I work with a lot of mamas and I’m a mother myself. Mom guilt might be one of the latest hashtags but is also incredibly real and anything that contributes to our self-doubt, self criticism and ultimately self hatred needs to be considered an enemy and eliminated! Obviously social media does not help with this and I’m not going to go on a rant about that. We all know the pitfalls and yet we still spend far too much time there. The good news is you can control that and you can control your thoughts, which therefore gives you the power to change any of the things that are robbing your joy.

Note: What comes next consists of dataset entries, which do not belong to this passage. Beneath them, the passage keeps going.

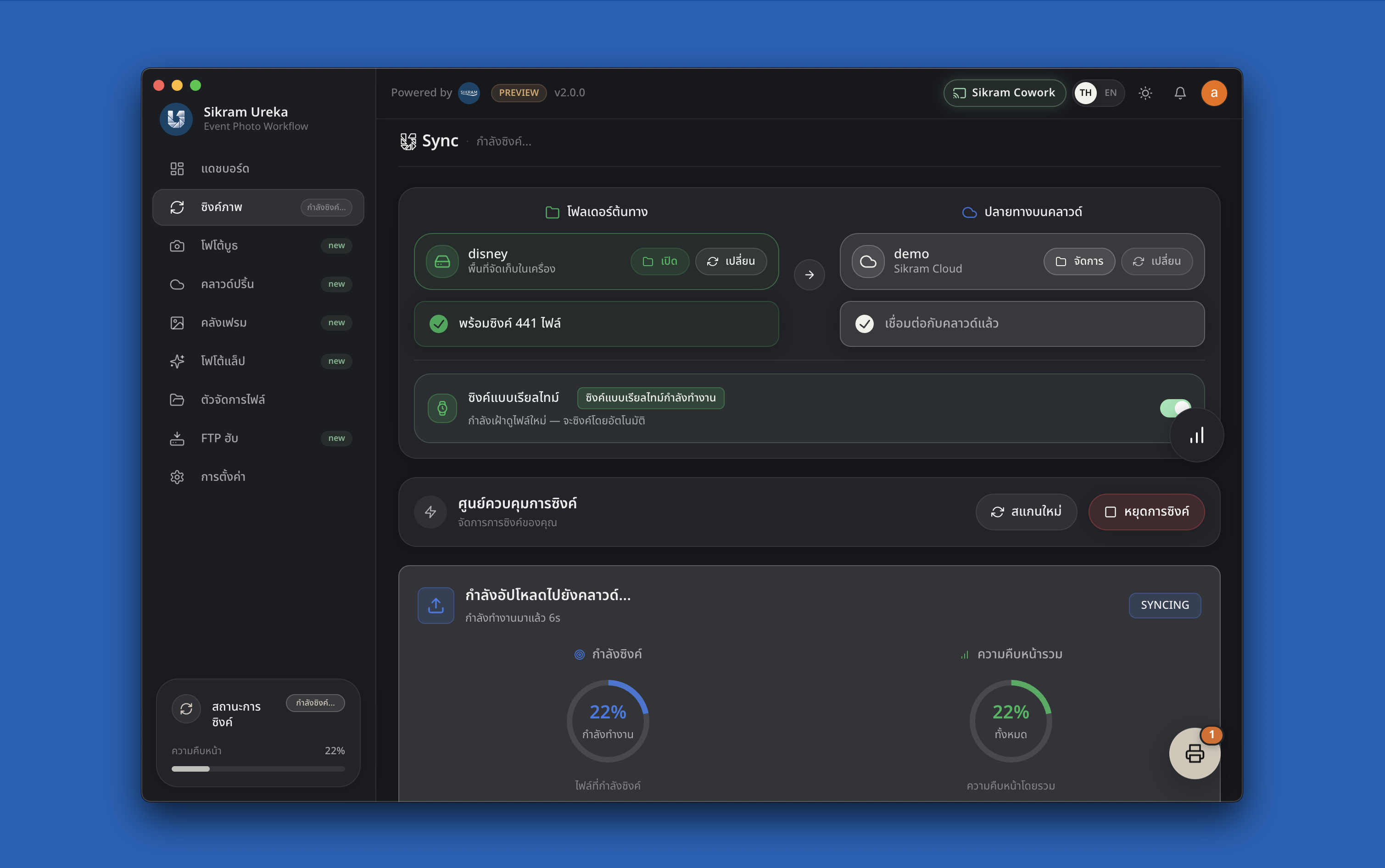Image resolution: width=1385 pixels, height=868 pixels.
Task: Click the หยุดการซิงค์ stop sync button
Action: click(1146, 512)
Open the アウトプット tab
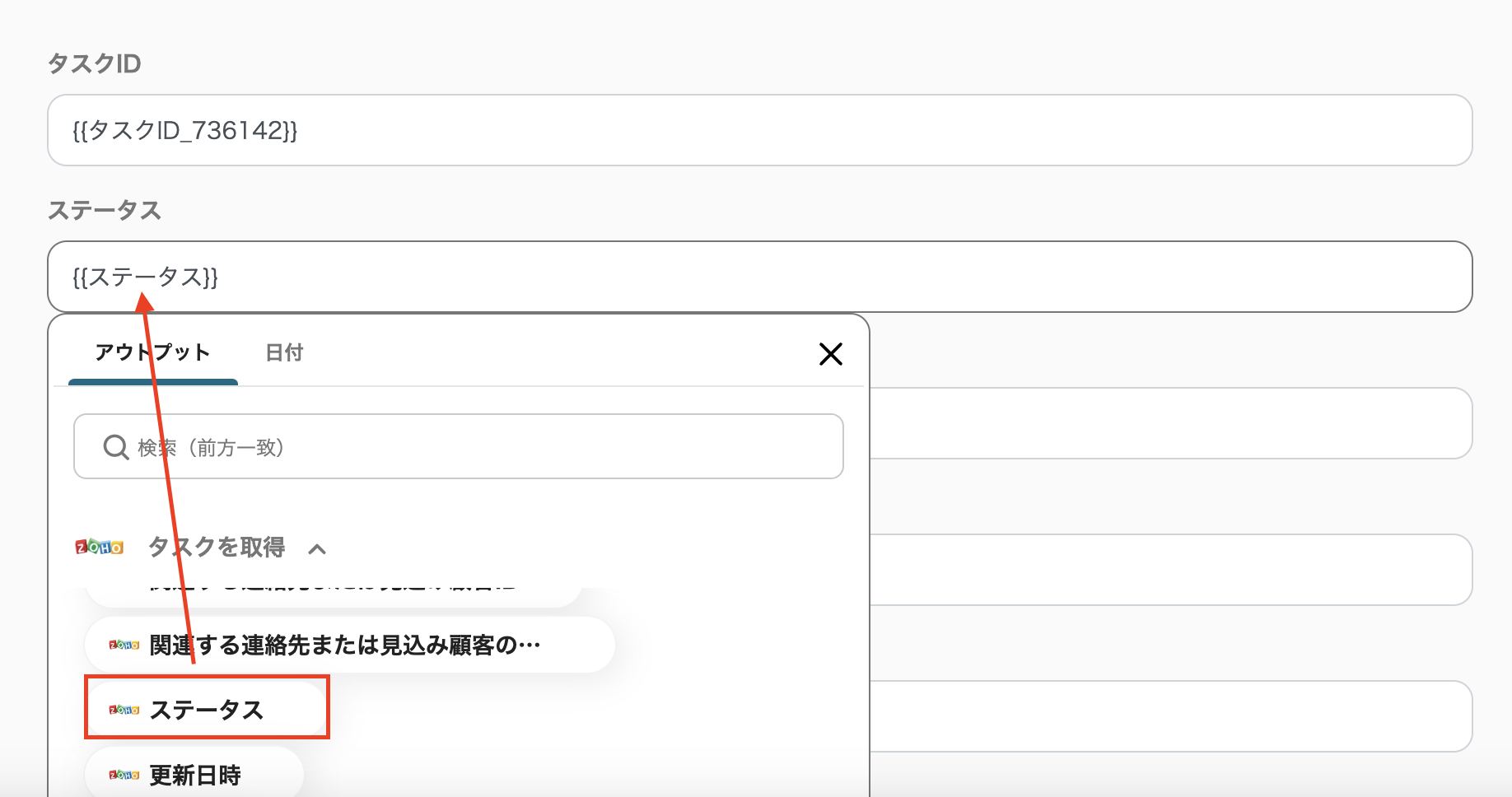Screen dimensions: 1512x797 coord(153,352)
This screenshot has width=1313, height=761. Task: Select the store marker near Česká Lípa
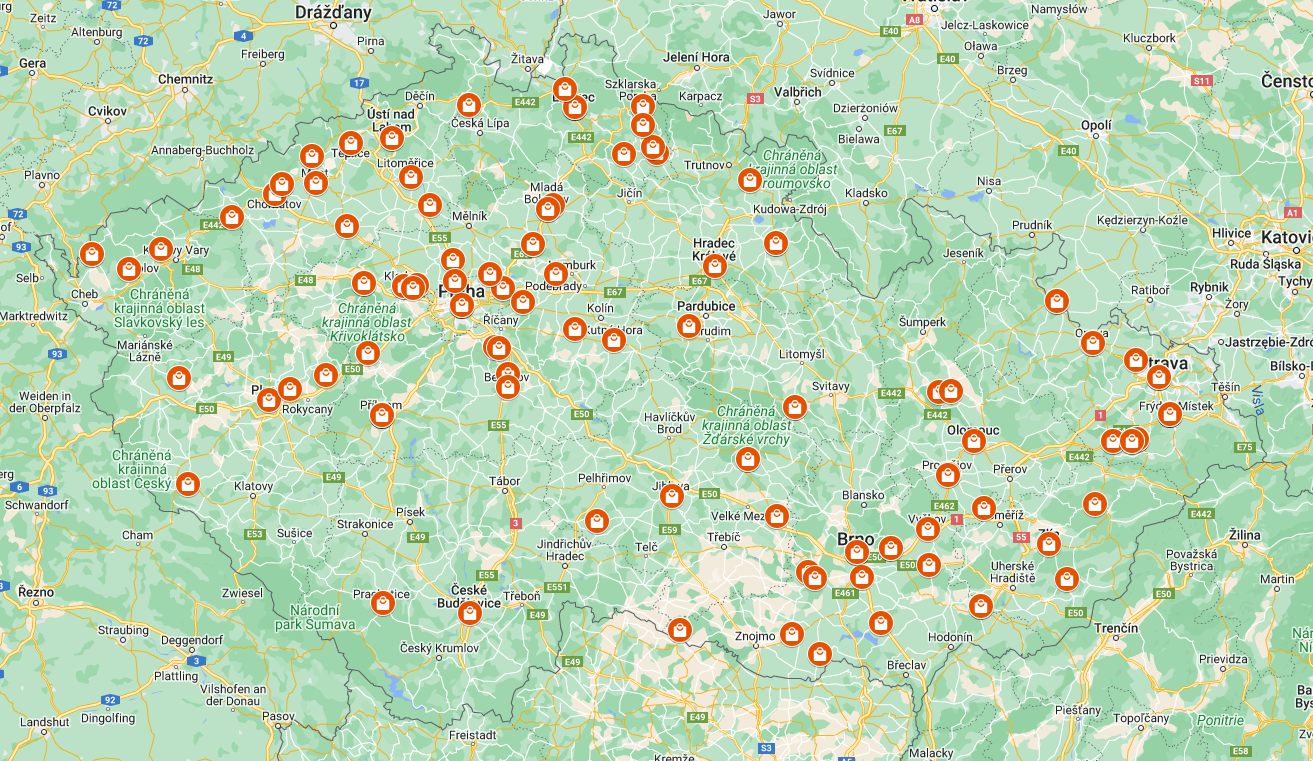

That mom who can put together a perfectly themed birthday party on a budget and seems like the hostess with the mostest? She can’t balance a checkbook worth beans. The mom who is fit and thin and always has her meal prep on point? She and her husband made some sacrifices so that she can stay at home with the kids who are now in school so she has time to focus on that. That mom with the amazing career who is a manager and gets to travel for work? She cries herself to sleep at least once a week because of all of the things she’s missing out on with her family and constantly questions whether she’s doing the right thing. Stop looking at these different women and thinking that it means you should have the career, the awesome food prep, the successful career, and a clean house! None of us have it all, yet we all have everything! At least everything that we need to have a joy filled life.


Practical tips: What is one thing you can do today to either stop something that is sucking your joy or create Joy? Here are some of my go-to favorites.

Things to stop: Time on social media/phone/games, looking at what weights other people are lifting in the gym, staring in the mirror (unless I’m saying nice things)

Things to start: writing down three things I’m grateful for every day, at night writing down three things I accomplished that day, getting outside in nature, listening to music that is your jam.

I started with Theodore Roosevelt and will end with his not-famous-enough speech.

It is not the critic who counts; not the man who points out how the strong man stumbles, or where the doer of deeds could have done them better. The credit belongs to the man who is actually in the arena, whose face is marred by dust and sweat and blood; who strives valiantly; who errs, who comes short again and again, because there is no effort without error and shortcoming; but who does actually strive to do the deeds; who knows great enthusiasms, the great devotions; who spends himself in a worthy cause; who at the best knows in the end the triumph of high achievement, and who at the worst, if he fails, at least fails while daring greatly, so that his place shall never be with those cold and timid souls who neither know victory nor defeat.”

Do not be your own worst critic and don’t allow comparison to steal your joy! Celebrate being in the arena!